*Exercise aim*:
Copy the entries below line for line, leaving every character unchanged.

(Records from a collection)
begin

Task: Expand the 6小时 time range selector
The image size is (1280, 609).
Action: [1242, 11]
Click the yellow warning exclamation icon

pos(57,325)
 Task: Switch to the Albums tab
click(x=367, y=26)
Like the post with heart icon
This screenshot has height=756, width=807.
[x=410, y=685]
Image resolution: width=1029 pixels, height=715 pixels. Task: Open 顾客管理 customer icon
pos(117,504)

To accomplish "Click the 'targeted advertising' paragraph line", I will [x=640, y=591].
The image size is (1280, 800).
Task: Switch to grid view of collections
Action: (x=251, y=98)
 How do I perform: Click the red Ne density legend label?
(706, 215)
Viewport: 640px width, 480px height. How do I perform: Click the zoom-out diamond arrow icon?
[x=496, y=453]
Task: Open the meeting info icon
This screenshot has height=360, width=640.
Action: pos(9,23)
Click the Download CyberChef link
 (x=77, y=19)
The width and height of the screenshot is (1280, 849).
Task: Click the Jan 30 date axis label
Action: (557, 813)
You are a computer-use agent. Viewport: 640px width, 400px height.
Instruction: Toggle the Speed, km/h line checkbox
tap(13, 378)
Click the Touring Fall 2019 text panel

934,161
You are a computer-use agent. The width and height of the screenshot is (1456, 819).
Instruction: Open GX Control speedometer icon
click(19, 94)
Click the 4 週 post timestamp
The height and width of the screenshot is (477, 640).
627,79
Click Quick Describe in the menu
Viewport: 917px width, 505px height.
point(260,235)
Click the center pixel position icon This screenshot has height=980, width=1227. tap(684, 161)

end

*Problem solution*:
Task: Expand the 6小时 time range selector
The image size is (1280, 609).
Action: [1242, 11]
Click the yellow warning exclamation icon

pos(57,325)
 Task: Switch to the Albums tab
click(x=367, y=26)
Like the post with heart icon
This screenshot has height=756, width=807.
[x=410, y=685]
Image resolution: width=1029 pixels, height=715 pixels. Task: Open 顾客管理 customer icon
pos(117,504)

To accomplish "Click the 'targeted advertising' paragraph line", I will [x=640, y=591].
The image size is (1280, 800).
Task: Switch to grid view of collections
Action: (x=251, y=98)
 How do I perform: Click the red Ne density legend label?
(706, 215)
Viewport: 640px width, 480px height. How do I perform: Click the zoom-out diamond arrow icon?
[x=496, y=453]
Task: Open the meeting info icon
This screenshot has height=360, width=640.
Action: pos(9,23)
Click the Download CyberChef link
 (x=77, y=19)
The width and height of the screenshot is (1280, 849).
Task: Click the Jan 30 date axis label
Action: (557, 813)
You are a computer-use agent. Viewport: 640px width, 400px height.
Instruction: Toggle the Speed, km/h line checkbox
tap(13, 378)
Click the Touring Fall 2019 text panel

934,161
You are a computer-use agent. The width and height of the screenshot is (1456, 819).
Instruction: Open GX Control speedometer icon
click(19, 94)
Click the 4 週 post timestamp
The height and width of the screenshot is (477, 640).
627,79
Click Quick Describe in the menu
Viewport: 917px width, 505px height.
point(260,235)
Click the center pixel position icon This screenshot has height=980, width=1227. tap(684, 161)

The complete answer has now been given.